1960 yılında Yale Üniversitesi’nde öğretim üyesi olarak akademik kariyerine başlayan Sinanoğlu, 1 Temmuz 1963 tarihinde kimya alanında 26 yaşında tam profesörlük unvanını alarak, Yale Üniversitesi tarihinin en genç tam profesörü olmuştur. Orta Doğu Teknik Üniversitesi (ODTÜ) mütevelli heyeti 1962'de, yalnızca Oktay Sinanoğlu'na mahsus olmak üzere "Danışman Profesör" ünvanını vermiştir. Sinanoğlu, 2 yıl sonra, 1963'te "dünyanın en genç profesörü" ünvanını kazandı ve New York Times gazetesinde "28 yaşında Yale'in en genç kimyacısı" haberiyle adından söz ettirmiştir. 1964 yılında Yale Üniversitesi’nde teorik kimya bölümünü kurmuş ve burada atom ve moleküllerin çok-elektron teorisi, çözgeniter teorisi, kimyasal tepkime mekanizmaları teorisi, mikrotermodinamik ve değerlik kabuğu etkileşim teorisi üzerine önemli çalışmalar gerçekleştirmiştir. 

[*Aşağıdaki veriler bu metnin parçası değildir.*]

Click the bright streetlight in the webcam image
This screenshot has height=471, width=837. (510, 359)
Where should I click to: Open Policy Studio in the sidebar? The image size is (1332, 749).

Türkiye'de kuramsal kimyanın gelişmesinde öncülük eden Oktay Sinanoğlu, 1973 yılında Almanya'nın en prestijli bilim ödüllerinden biri olan "Aleksander von Humboldt Bilim Ödülü"nü kazanmıştır. 1975 yılında Japonya'nın Uluslararası Seçkin Bilimci Ödülü ile onurlandırılmış ve aynı yıl çıkarılan özel bir kanunla kendisine "Türkiye Cumhuriyeti Profesörü" unvanı verilmiştir. Sinanoğlu, akademik ve bilimsel çalışmalarını ABD, Almanya, Fransa, İsveç, Japonya, Hindistan, Rusya, Meksika ve daha pek çok ülkede sürdürmüş; bu süreçte çeşitli bilimsel araştırmalar ve projelerde yer almış, üst düzey devlet ve bilim nişanları ile ödüllendirilmiş ve devlet başkanlarının şeref konuğu olmuştur.
Sinanoğlu’nun akademik çalışmaları, kimya ve moleküler biyofizik alanındaki evrensel katkılarının yanı sıra, matematik ve kuantum mekaniği ile ilgili önemli çözümlemeleri de içermektedir. Kuantum mekaniği alanında Hilbert uzayının topolojisi ve yüksek simetrileri üzerine yaptığı çalışmalar, Paul Dirac’ın üzerinde çalıştığı ancak çözemediği problemleri kapsamaktadır.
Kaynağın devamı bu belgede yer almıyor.